# WRITTEN REQUEST A
In the listing below, recast the lines from the one containing "You are a computer-use" through the end of the listing, both included, as a numbered list with blank lines dropped. Leave the pictures out of your answer.

# PASSAGE
----
The system would eventually freeze during stress tests.
Here's what I've tried:

- I've tried to spread the drives over 2 ports (2 drives on each port) - same thing
- Leaving only 2 drives connected, unplugging the other 2 - the system passes the stress tests well
- Adaptec sequencer firmware versions 1.1 (V32A4, V30) same story
- latest Adaptec bios - same thing
- plugged in an external ASC48300 controller with the same AIC-9410 chip, connected the drives to it - the same problem as before
- plugged in an external LSI MegaRaid 8208ELP controller to the same system and connected the same 4 drives to it - system passes all the load tests just fine
- reproduced the same behavior on another similar system, same motherboard, different drives
- the current workaround, as suggested by Patrick, setting the PHY rate to 1.5 Gbps in Adaptec controller BIOS seems to cure the problem for both onboard and PCI controllers at cost of some performance degradation; system is able to pass the stress tests without errors, but the drives are a bit (~10%) slower. 

Steps to reproduce:

Plug 4 SAS drives to a system with aic9410 controller and load kernel 2.6.23.1 or 2.6.25 with aic94xx driver configured; apply some kind of stress test to all the drives simultaneously (I used a homebrew intensive disk load test utility, but earlier we used dd if=/dev/sd* of=/dev/null bs=16384 in parallel to create enough load to reproduce the errors)
Comment 1 Anonymous Emailer 2008-07-28 07:45:06 UTC
Reply-To: James.Bottomley@HansenPartnership.com

On Fri, 2008-07-18 at 08:37 -0700, bugme-daemon@bugzilla.kernel.org
wrote:
> http://bugzilla.kernel.org/show_bug.cgi?id=11117
> 
>            Summary: aic94xx doesn't sustain the load when more than 2 SAS
>                     drives are connected and actively used
[...]
> aic94xx: escb_tasklet_complete: REQ_TASK_ABORT, reason=0x6
> sas: command 0xffff8101d39733c0, task 0xffff8105e9e51240, timed out:
> EH_NOT_HANDLED
> sas: command 0xffff8104db3d1e40, task 0xffff8105ed10a6c0, timed out:

This is more or less a known problem with aic94xx.  It's root cause is
that there are certain bus conditions the firmware requires help with.
REQ_TASK_ABORT is one of them (reason 0x6 means there was a protocol
error on the bus).  What the card would like is for us to abort and
retransmit that command immediately (running abort).  What we actually
do is to mark the command for abort by the error handler, halt all
in-progress commands and wake up the eh thread.  This causes a nasty
hiccough in the data flow and runs into a potential snowball effect in
that if we get another REQ_TASK_ABORT on the retry of all the halted
commands (and there are quite a number of them), we have to do
everything over again (do this too often and the command will time out).

The fix is to alter the aic94xx code to do a running abort (as in do it
itself on the single command instead of halting everything and waking
the error handler).  Unfortunately no-one's found the time to sit down
and code this up yet.

James
----
# WRITTEN REQUEST B
In the bug report, what PHY rate set in the Adaptec controller BIOS served as the current workaround?

Dataset records
----
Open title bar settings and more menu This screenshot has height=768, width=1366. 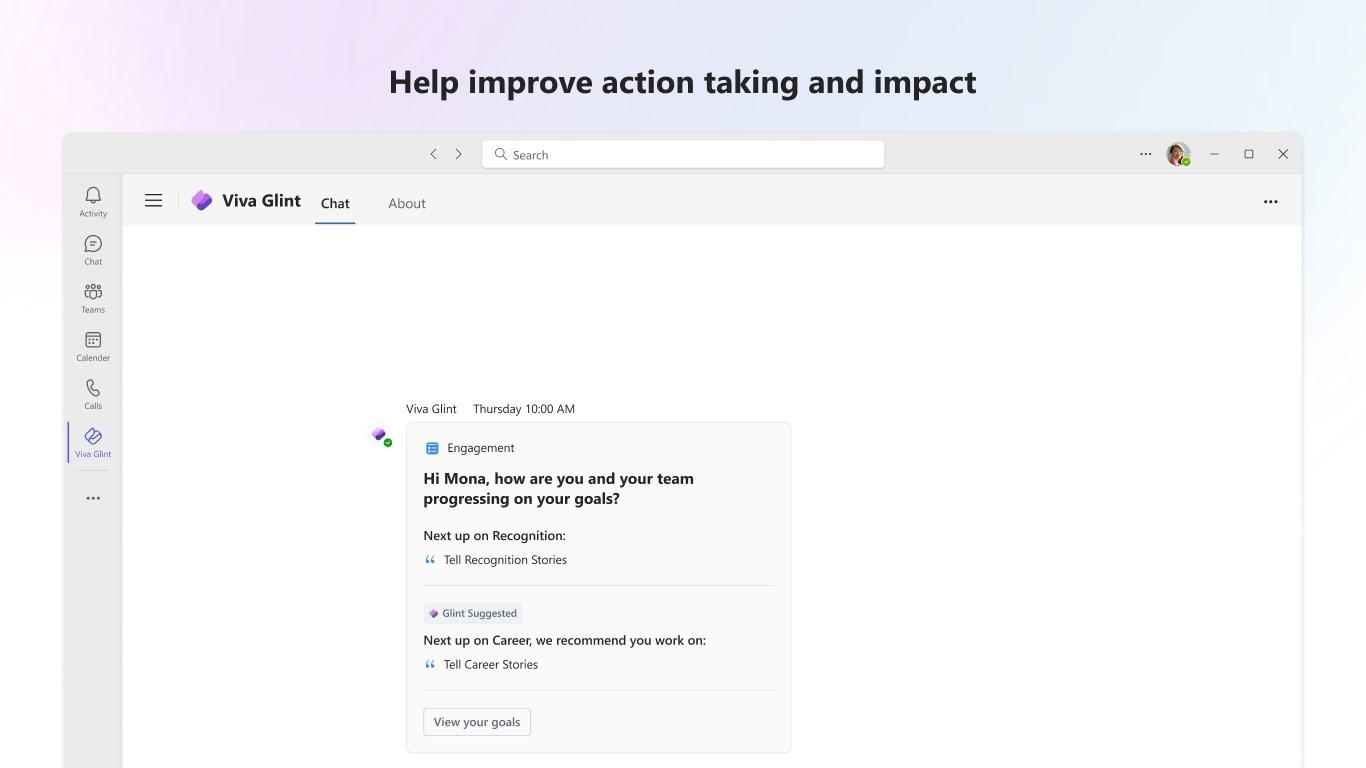coord(1146,154)
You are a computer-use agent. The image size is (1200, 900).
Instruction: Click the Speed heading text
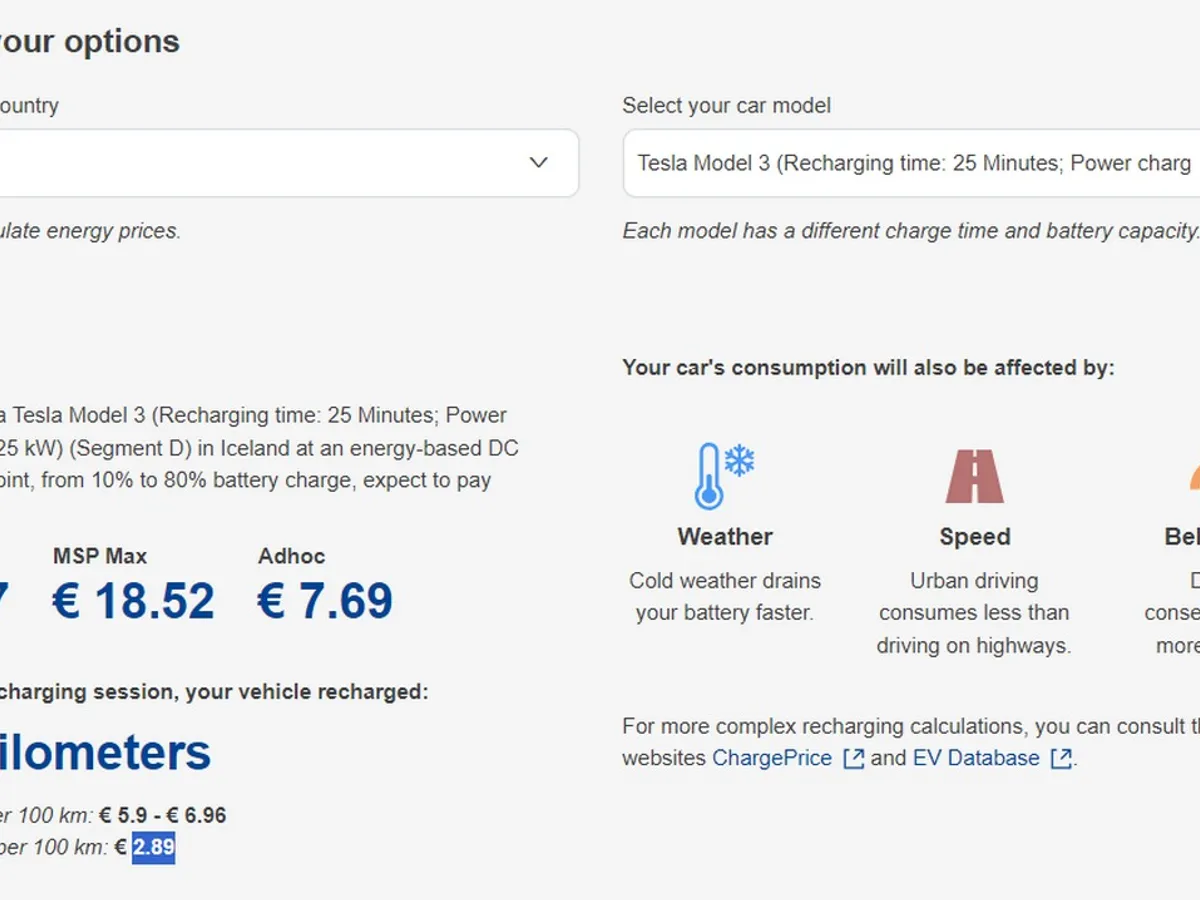pyautogui.click(x=974, y=537)
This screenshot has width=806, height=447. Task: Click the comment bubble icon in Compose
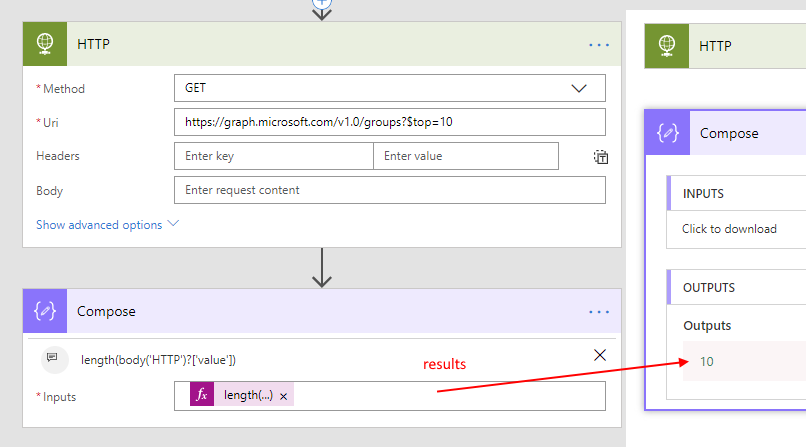(56, 359)
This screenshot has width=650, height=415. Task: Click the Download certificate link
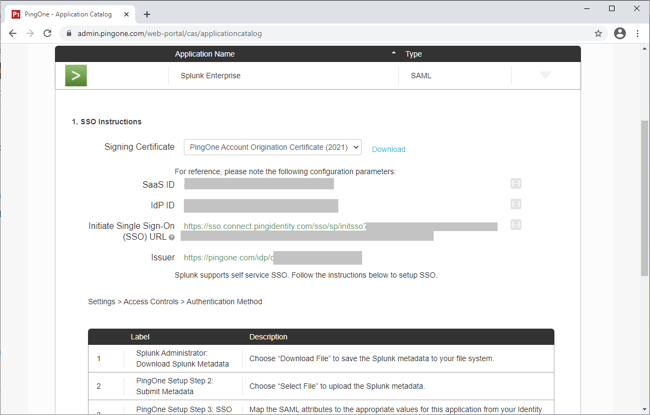tap(388, 149)
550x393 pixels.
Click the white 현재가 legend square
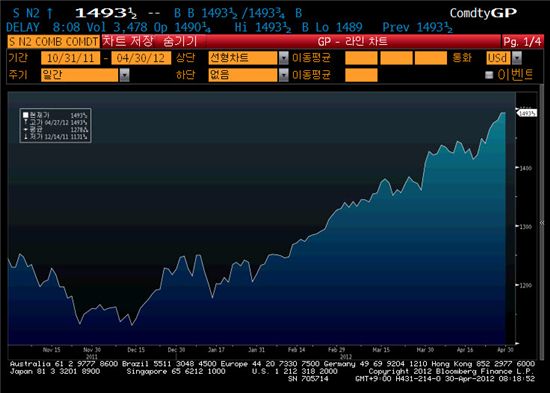[25, 115]
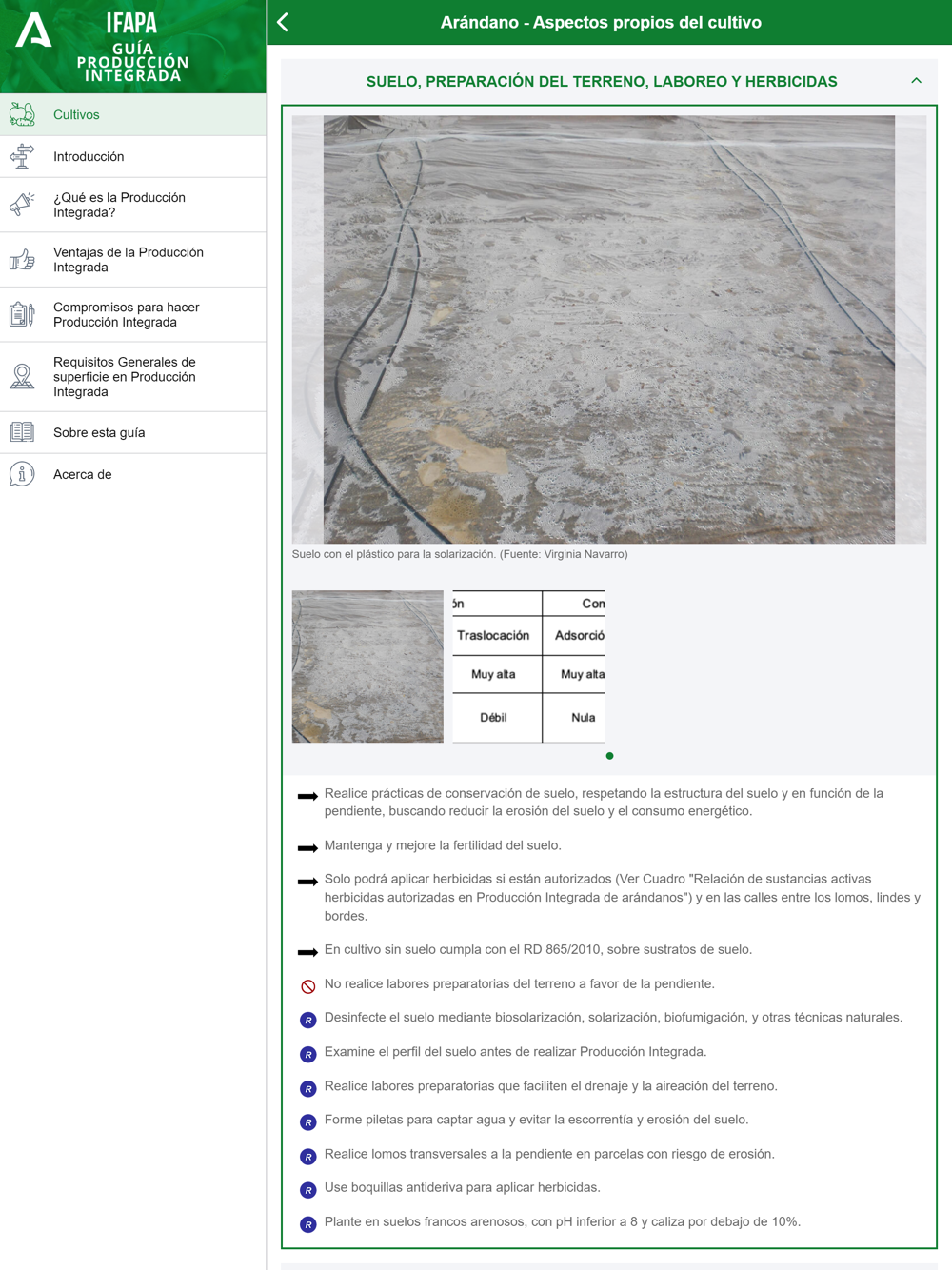Open Sobre esta guía menu item
The height and width of the screenshot is (1270, 952).
(133, 432)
----
# TASK SOLUTION A
1. You are a computer-use agent. The image size is (1200, 900).
2. Instruction: Click the Speed heading text
3. pyautogui.click(x=974, y=537)
4. This screenshot has width=806, height=447. Task: Click the comment bubble icon in Compose
5. (56, 359)
6. This screenshot has width=650, height=415. Task: Click the Download certificate link
7. tap(388, 149)
8. 550x393 pixels.
9. Click the white 현재가 legend square
10. [25, 115]
11. Open Sobre esta guía menu item
12. The height and width of the screenshot is (1270, 952).
13. (133, 432)

# TASK SOLUTION B
1.5 Gbps